David Frum’s latest repackaging of conservatism—for the New York Times
David Frum, in a New York Times op-ed column (accompanied by a cartoon of a furious and bigoted looking white male conservative), informs each of the three types of conservatives what compromises they must make to form a winning conservative coalition. Here’s the one part I like:
[F]oreign-policy conservatives [i.e., universalist democracy spreaders like Frum] must recognize that crucial blocs of voters have wrongly but unmistakably put 9/11 behind them…. Uncontrolled immigration has replaced weapons of mass destruction as the supreme security concern.Well, Frum is nothing if not flexible. That’s the co-author of the book with the most utopian title in the history of books, The End of Evil, telling his fellow neocons to stop spreading American-style democracy to Muslims and start defending America from invasion. But here are the two parts I don’t like:
[E]conomic conservatives must learn to talk about health care with the same urgency, passion and detail that they are accustomed to bringing to taxes and over-regulation….Again, Frum is nothing if not flexible. That’s the author of Dead Right, a paleocon-style call for a return to small government and the self-reliant American character of the 19th century, telling us we must accept some mandated universal health insurance scheme and thus the beginnings of socialized medicine in this country. And once we are on that road, there will be no turning back until we become creatures of the state—unfree, demoralized Eloi like the inhabitants of every other so-called Western democracy. And finally this:
Social traditionalists too need to adapt to new realities. Opposition to same-sex marriage is dwindling….Once again, Frum is nothing is not flexible. That’s a long-time opponent of homosexual “marriage” instructing us to “adapt to new realities,” by dropping all opposition to the most perverted social innovation in the history of the human race. Now, in Frum’s proposed Grand Compromise each of the three conservative factions is supposed to let go of things it dearly cares about in order to reconcile itself with the other two factions.
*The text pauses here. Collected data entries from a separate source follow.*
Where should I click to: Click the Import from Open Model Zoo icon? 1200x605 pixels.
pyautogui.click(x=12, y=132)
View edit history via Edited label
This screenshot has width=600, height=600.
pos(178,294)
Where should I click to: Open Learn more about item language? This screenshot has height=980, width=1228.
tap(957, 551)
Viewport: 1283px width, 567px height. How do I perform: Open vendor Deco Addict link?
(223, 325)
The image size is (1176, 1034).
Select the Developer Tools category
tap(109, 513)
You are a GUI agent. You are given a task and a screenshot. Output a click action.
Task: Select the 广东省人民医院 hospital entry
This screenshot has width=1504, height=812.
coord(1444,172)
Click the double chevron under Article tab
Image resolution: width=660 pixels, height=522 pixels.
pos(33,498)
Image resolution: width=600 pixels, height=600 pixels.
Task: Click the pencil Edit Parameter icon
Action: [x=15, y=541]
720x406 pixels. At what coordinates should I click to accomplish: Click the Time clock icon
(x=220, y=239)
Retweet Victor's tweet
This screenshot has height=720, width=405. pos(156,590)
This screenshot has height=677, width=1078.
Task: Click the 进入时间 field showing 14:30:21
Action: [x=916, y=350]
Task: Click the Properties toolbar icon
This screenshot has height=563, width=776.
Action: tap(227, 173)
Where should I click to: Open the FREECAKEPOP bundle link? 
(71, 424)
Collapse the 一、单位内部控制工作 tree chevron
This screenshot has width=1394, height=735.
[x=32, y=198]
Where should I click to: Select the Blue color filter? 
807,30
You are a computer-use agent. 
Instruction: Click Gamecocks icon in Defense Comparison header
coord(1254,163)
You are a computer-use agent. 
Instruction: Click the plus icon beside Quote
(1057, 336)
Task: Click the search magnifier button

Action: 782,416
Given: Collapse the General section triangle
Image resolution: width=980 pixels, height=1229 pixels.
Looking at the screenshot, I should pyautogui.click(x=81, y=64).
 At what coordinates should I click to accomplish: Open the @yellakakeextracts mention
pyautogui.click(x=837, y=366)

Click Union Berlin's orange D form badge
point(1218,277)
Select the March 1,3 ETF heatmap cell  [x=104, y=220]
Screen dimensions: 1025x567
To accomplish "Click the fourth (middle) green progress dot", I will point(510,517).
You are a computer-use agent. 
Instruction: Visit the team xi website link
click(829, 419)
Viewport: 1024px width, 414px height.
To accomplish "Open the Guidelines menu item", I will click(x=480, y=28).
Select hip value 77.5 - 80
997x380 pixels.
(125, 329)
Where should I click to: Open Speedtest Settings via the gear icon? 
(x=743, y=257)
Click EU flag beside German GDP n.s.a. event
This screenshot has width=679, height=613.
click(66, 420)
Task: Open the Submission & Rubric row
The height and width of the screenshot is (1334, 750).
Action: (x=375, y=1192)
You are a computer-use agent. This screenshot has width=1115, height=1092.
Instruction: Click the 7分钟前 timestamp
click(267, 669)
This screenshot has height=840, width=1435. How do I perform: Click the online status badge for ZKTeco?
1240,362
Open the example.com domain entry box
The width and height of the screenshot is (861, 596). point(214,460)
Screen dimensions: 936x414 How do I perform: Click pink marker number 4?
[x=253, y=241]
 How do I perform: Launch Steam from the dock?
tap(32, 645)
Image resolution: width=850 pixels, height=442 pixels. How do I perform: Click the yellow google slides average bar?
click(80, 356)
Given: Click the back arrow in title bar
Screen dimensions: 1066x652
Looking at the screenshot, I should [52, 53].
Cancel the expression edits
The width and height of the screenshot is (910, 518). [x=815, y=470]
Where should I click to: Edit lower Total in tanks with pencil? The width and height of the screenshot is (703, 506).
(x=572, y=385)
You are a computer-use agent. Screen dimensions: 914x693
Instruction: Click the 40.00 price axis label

However, there is one political faction, not mentioned in the article, which gets several things it dearly desires from Frum’s deal and hardly gives up anything—and that is the left. The left gets the termination of Bush’s foreign policy, it gets conservative acceptance of the beginnings of socialized medicine, and it gets conservative support for homosexual marriage. Quite a day’s haul. The only thing the left doesn’t get is conservative acceptance of open borders. But even the left can’t expect to get everything it wants at once. Thus Frum’s call for conservatives to compromise with each other is really a call for conservatives to abandon conservatism.